◆ Problem description ◆
Nothing but the line with "[Instagram] (154, 1810)" and the lines after it, through the end of the records below, is to be repeated, exactly as it is.

◆ Input data ◆
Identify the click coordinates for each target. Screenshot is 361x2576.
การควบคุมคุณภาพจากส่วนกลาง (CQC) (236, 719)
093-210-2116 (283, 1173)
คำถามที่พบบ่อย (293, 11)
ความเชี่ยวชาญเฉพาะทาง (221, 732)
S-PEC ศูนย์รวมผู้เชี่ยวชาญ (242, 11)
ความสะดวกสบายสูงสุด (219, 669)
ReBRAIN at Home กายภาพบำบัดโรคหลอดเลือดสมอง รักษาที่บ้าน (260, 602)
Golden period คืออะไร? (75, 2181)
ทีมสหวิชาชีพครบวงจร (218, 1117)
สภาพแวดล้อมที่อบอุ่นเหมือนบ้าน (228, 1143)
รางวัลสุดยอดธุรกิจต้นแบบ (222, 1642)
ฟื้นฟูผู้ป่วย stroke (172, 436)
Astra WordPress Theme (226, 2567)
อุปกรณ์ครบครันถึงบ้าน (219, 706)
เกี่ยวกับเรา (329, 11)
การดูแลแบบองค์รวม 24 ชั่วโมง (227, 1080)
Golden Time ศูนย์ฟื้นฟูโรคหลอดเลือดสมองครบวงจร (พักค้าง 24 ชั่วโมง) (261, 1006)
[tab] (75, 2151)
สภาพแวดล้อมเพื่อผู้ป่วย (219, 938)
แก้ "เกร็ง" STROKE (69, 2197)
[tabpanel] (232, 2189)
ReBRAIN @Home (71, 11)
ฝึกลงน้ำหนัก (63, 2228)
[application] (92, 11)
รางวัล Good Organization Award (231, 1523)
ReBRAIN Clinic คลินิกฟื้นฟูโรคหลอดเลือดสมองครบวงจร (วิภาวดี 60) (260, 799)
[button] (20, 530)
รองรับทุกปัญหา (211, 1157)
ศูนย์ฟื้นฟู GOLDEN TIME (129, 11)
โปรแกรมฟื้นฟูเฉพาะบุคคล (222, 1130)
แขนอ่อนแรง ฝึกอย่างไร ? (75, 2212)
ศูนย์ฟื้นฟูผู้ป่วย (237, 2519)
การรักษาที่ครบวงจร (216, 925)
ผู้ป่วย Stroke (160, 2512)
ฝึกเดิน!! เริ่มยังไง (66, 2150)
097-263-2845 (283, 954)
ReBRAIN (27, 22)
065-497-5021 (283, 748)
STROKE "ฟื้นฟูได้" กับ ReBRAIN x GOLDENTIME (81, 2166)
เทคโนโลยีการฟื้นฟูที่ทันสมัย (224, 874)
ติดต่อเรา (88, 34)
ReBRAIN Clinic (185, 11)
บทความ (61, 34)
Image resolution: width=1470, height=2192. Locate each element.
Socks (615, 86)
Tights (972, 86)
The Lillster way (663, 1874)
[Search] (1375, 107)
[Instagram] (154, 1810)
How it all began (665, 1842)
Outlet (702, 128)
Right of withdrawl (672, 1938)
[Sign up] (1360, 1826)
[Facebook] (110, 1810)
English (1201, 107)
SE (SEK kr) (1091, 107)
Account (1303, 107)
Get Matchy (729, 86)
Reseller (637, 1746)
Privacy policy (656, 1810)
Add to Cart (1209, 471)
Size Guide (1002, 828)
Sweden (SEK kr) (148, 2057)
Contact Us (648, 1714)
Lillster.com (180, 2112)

◆ Answer for the task ◆
[Instagram] (154, 1810)
How it all began (665, 1842)
Outlet (702, 128)
Right of withdrawl (672, 1938)
[Sign up] (1360, 1826)
[Facebook] (110, 1810)
English (1201, 107)
SE (SEK kr) (1091, 107)
Account (1303, 107)
Get Matchy (729, 86)
Reseller (637, 1746)
Privacy policy (656, 1810)
Add to Cart (1209, 471)
Size Guide (1002, 828)
Sweden (SEK kr) (148, 2057)
Contact Us (648, 1714)
Lillster.com (180, 2112)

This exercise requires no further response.